MalTra Week is an ambitious public health campaign that uses an integrated approach to combat malaria and trachoma, combining treatment for malaria and trachoma (MalTra) and prevention education for these two diseases. Implemented by the Amhara Regional Health Bureau, and supported by the Lions Clubs of Ethiopia, and The Carter Center, MalTra Week occurs twice a year in Ethiopia, in November and April. From November 5-11, 20,000 health workers and volunteers traveled through western Amhara region, treating approximately 10 million people for blinding trachoma and malaria. ITI supports MalTra Week through its management of the Pfizer donation of Zithromax®.
“Seeing the work in the field is so inspiring,” said Kafumbe, whose job is to make sure the Pfizer-donated Zithromax® gets to the right place at the right time to the right people in order to treat and prevent blinding trachoma. “Going out in the field and seeing the Zithromax® being distributed was really eye-opening.”
Witnessing MalTra Week was “very intense,” said Veira, who provides program support to French speaking countries implementing the SAFE strategy and technical assistance for the scale up of the Zithromax® donation in new countries. “When you see the burden of the disease, there is a lot of sadness. But I also witnessed a lot of hope.”
Veira was inspired as she watched the way health extension workers effectively organized the medicine, documents and supplies they needed to conduct the mass drug administration.

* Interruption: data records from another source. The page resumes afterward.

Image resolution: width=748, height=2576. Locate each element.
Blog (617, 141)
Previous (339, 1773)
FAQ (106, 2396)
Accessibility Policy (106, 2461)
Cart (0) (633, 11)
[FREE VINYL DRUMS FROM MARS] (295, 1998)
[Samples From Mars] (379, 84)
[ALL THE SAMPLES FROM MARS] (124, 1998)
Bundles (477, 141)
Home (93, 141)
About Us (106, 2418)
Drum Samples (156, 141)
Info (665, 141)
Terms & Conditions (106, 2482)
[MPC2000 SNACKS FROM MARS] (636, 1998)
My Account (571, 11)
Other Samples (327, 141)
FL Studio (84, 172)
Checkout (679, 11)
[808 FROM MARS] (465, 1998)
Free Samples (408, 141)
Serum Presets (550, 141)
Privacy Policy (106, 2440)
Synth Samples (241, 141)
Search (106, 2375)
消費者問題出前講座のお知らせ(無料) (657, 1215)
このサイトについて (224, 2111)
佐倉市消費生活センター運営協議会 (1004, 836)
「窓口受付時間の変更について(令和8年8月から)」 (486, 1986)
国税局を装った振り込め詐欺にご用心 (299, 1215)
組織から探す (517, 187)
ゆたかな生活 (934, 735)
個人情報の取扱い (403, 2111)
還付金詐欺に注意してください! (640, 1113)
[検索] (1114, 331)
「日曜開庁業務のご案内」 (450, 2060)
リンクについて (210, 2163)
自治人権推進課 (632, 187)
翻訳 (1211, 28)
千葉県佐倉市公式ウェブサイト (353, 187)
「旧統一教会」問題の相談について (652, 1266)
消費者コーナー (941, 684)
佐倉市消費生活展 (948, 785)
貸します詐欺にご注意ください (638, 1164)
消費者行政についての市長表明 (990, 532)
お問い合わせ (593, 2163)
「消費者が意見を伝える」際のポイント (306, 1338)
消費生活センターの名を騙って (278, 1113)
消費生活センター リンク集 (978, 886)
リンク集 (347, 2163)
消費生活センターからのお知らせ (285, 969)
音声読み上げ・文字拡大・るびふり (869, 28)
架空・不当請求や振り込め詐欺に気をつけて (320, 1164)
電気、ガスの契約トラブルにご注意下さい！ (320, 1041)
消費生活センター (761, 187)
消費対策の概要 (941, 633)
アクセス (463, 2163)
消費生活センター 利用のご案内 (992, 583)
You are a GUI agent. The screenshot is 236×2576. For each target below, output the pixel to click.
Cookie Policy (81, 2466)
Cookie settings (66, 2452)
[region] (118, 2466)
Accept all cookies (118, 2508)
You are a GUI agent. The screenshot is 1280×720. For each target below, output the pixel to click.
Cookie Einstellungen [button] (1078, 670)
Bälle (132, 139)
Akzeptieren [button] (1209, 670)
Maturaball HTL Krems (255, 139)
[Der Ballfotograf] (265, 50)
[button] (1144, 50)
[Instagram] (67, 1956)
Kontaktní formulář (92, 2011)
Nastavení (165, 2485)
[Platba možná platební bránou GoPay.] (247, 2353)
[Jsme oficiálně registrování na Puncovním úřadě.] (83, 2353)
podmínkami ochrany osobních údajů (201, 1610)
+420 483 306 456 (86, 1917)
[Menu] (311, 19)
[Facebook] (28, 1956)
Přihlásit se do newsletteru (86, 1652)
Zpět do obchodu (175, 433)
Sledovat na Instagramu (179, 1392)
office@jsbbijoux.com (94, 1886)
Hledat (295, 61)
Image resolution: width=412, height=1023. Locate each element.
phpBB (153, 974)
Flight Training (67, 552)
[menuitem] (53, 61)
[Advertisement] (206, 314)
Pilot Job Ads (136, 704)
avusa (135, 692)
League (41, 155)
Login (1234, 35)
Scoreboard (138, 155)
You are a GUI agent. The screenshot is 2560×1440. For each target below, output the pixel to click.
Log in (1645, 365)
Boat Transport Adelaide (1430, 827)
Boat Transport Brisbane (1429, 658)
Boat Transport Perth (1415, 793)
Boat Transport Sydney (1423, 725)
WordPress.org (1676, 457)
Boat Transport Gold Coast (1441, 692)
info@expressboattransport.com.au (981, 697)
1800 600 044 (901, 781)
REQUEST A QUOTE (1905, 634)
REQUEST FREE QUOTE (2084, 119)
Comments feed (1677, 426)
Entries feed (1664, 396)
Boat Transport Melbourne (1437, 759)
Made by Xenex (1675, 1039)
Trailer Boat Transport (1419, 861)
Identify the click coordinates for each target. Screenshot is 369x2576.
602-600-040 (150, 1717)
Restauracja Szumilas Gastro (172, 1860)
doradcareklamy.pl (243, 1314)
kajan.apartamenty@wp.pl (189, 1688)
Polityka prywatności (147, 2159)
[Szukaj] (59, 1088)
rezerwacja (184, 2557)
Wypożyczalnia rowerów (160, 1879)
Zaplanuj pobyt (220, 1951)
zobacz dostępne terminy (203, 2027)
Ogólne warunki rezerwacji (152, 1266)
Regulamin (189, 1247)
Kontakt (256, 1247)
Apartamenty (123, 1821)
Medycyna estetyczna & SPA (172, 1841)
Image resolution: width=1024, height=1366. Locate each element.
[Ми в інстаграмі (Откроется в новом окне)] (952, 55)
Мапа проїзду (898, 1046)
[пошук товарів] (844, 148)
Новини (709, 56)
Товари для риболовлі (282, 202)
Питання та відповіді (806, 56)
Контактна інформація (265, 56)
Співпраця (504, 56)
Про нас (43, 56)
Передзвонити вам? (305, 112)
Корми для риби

Others would mobilize people from the community to gather under a tree, for example, and receive the free medicine. “I was impressed with the commitment of all the people involved,” she said. “That’s what gave me hope.”
Kafumbe said he was humbled by the work done in the field.
”I would like thank all the implementing partners in Ethiopia who have sown the seeds in the fight against blinding trachoma at the grass root level. Talking with and engaging the children in the community convinced me that the majority of them know what causes trachoma and how it can be avoided. Many of them emphasized face washing. These children are a formidable force in the push for the 2020 elimination target.”